Back in the 1990’s I worked for two data platform companies, Tibco and Dow Jones Markets (Telerate). One of the advantages of working in those companies was access to real time data. As a result, I could test ideas about pricing and arbitrage writing just a little code. I learned very quickly that arbitrage opportunities were very transient and could not be capitalized on unless you could trade almost instantly. That truth has resulted in ever faster high frequency trading platforms.
At about the same time a colleague of mine was extolling chart patterns as means to divine market direction. This brought to mind the traders I used to work with who would laboriously create their charts by hand over night after the markets closed. This was laborious enough that they could only do a small number of instruments, and had no way to set alerts when a pattern, even a simple trend, was violated.

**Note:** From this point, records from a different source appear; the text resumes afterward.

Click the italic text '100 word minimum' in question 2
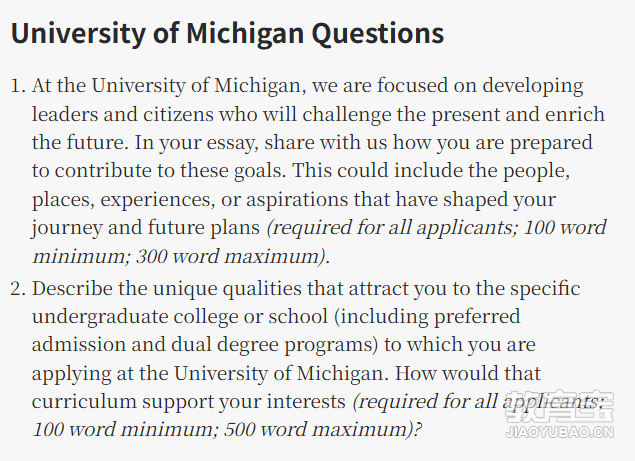This screenshot has width=635, height=461. coord(122,429)
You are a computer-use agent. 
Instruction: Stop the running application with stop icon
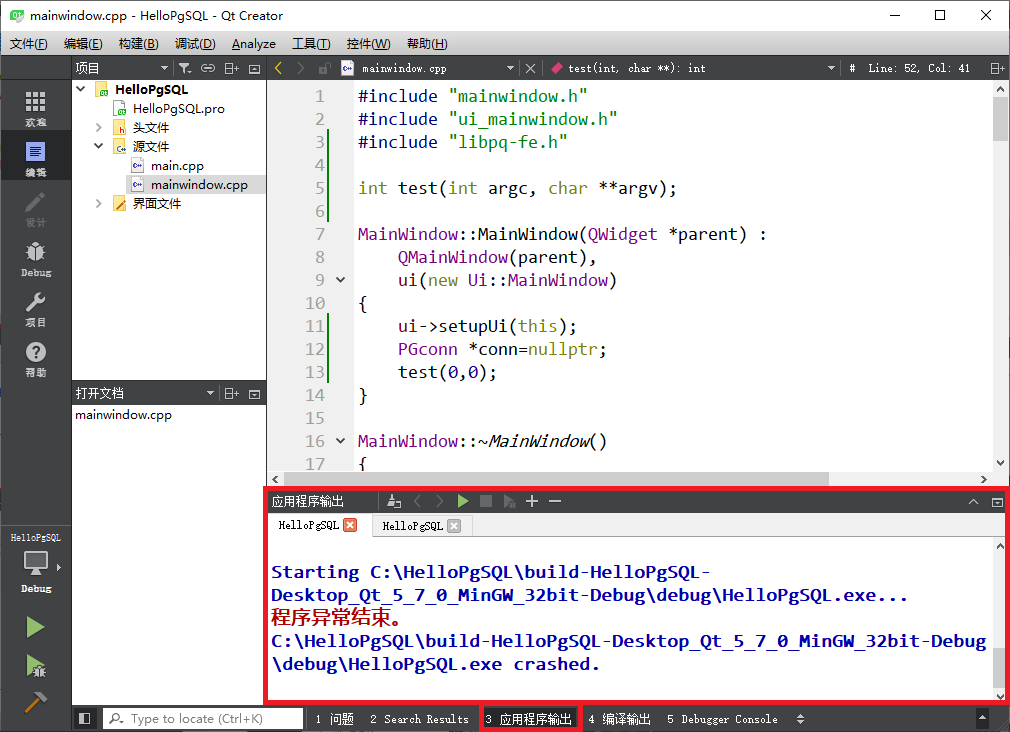[486, 501]
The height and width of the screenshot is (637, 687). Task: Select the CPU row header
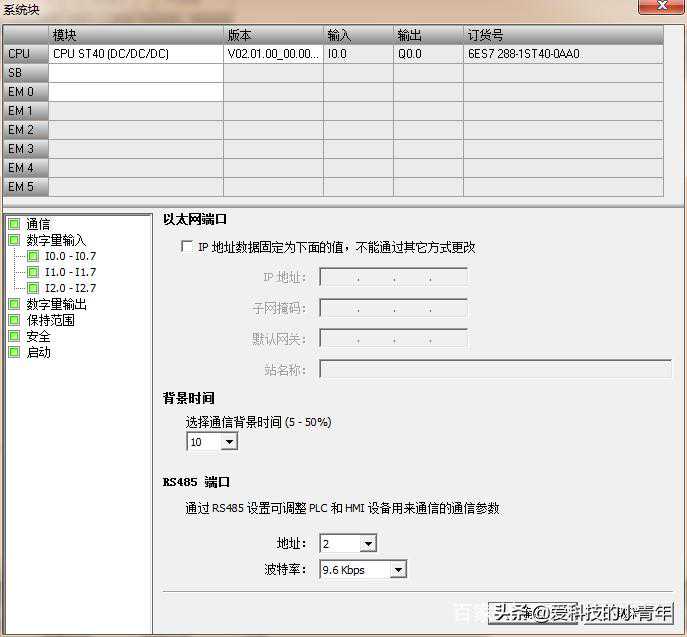coord(25,54)
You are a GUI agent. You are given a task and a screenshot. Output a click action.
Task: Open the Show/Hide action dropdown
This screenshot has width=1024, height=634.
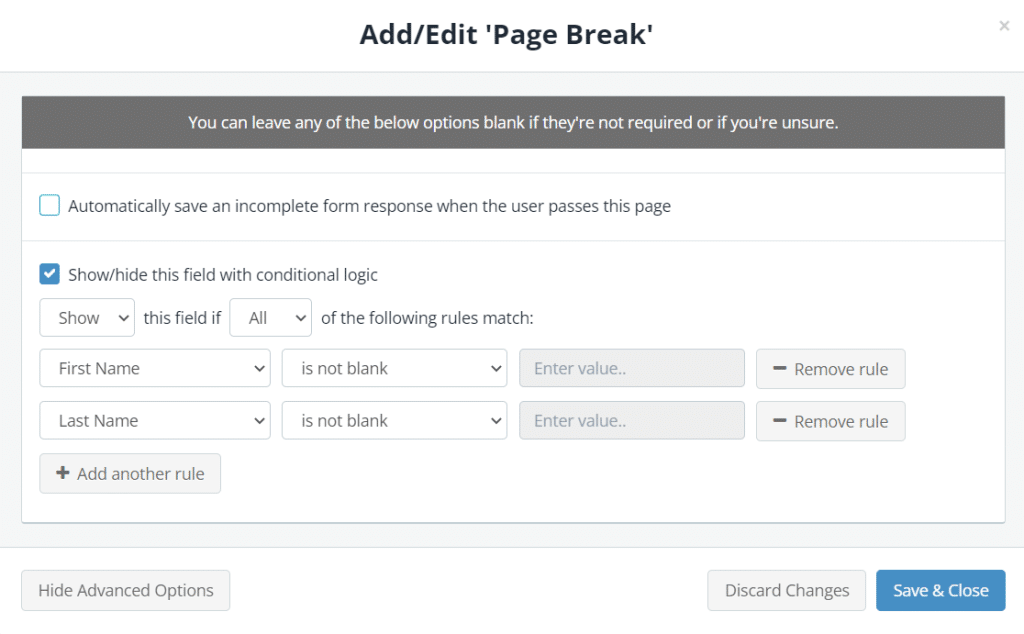[x=86, y=317]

It seemed to me that if traders used chart patterns for their trades, they might want to do so using real time data. At the time I visualized a chart that displayed data for short time intervals and that ran the chart pattern recognition algorithms every period and displayed patterns as they formed. This would be using computational power to remove all that work and open up new opportunities to detect and respond to patterns as they formed in real time.
I never got the chance to test this idea and suspected that it would be a ubiquitous technique in trading rooms by the end of the first decade of the C21st. Well apparently not. Perhaps I will get another chance to try out this idea this decade.